▶ **Required work**:
An exact copy of the entries is required, excluding any pictures.
╭─ Source material
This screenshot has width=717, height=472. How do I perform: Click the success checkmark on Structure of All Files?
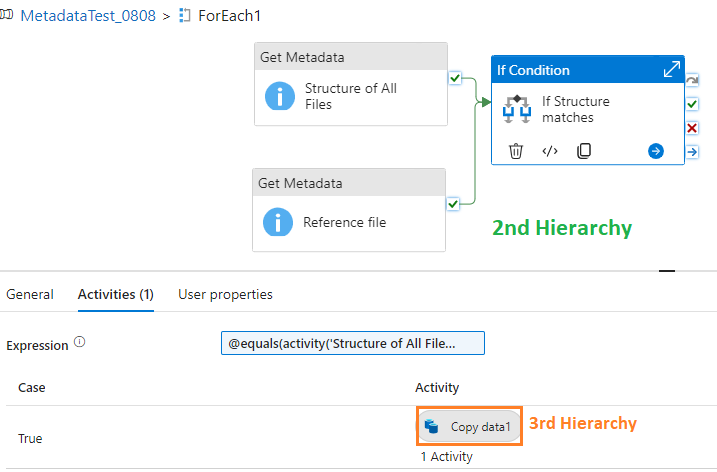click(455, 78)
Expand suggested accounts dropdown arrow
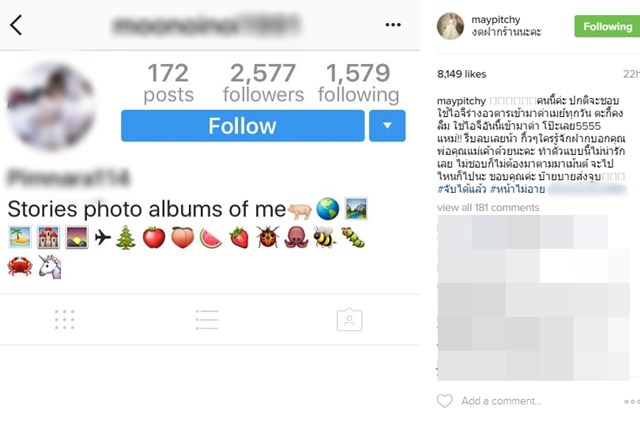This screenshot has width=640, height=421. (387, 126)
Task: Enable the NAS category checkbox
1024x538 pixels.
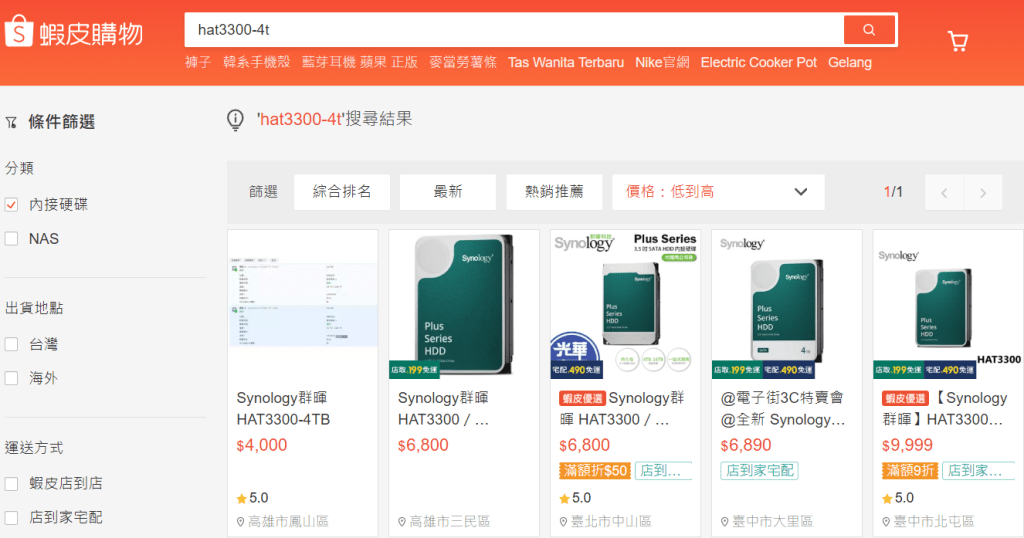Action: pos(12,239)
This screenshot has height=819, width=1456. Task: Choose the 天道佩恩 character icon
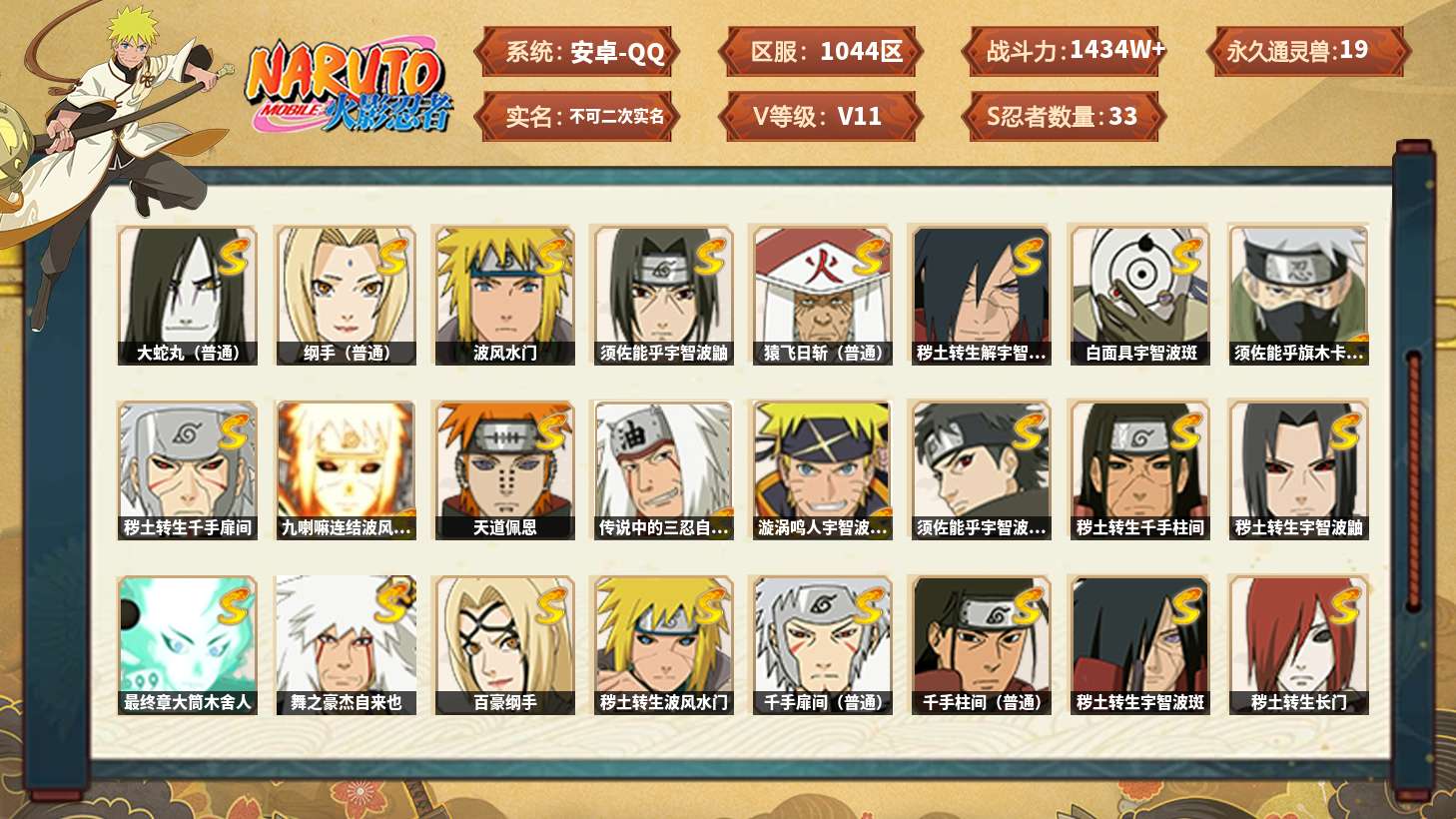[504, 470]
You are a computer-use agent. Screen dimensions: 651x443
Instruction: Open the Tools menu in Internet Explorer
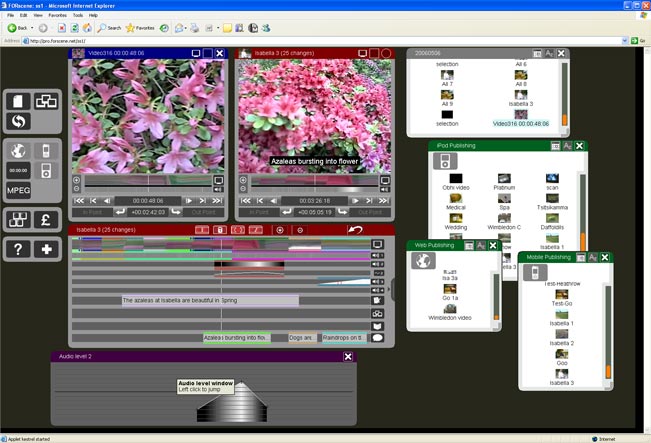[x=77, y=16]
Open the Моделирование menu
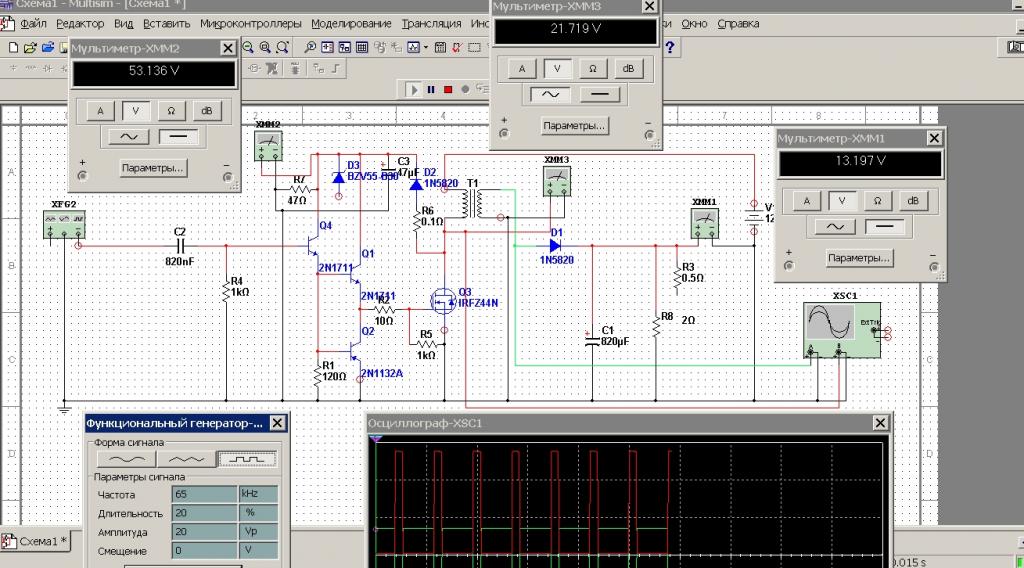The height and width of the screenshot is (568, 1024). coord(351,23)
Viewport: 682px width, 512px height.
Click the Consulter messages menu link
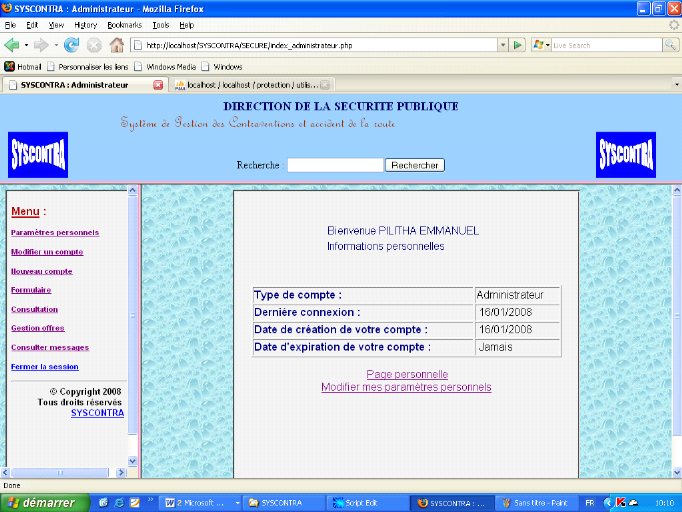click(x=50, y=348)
╰─
▶ **Response box**:
This screenshot has width=717, height=472. How do I perform: Click the success checkmark on Structure of All Files?
click(455, 78)
Expand suggested accounts dropdown arrow
This screenshot has width=640, height=421. (387, 126)
Task: Enable the NAS category checkbox
1024x538 pixels.
Action: pos(12,239)
This screenshot has height=819, width=1456. Task: Choose the 天道佩恩 character icon
[504, 470]
You are a computer-use agent. Screen dimensions: 651x443
Instruction: Open the Tools menu in Internet Explorer
[x=77, y=16]
Open the Моделирование menu
The height and width of the screenshot is (568, 1024). coord(351,23)
Viewport: 682px width, 512px height.
Click the Consulter messages menu link
click(x=50, y=348)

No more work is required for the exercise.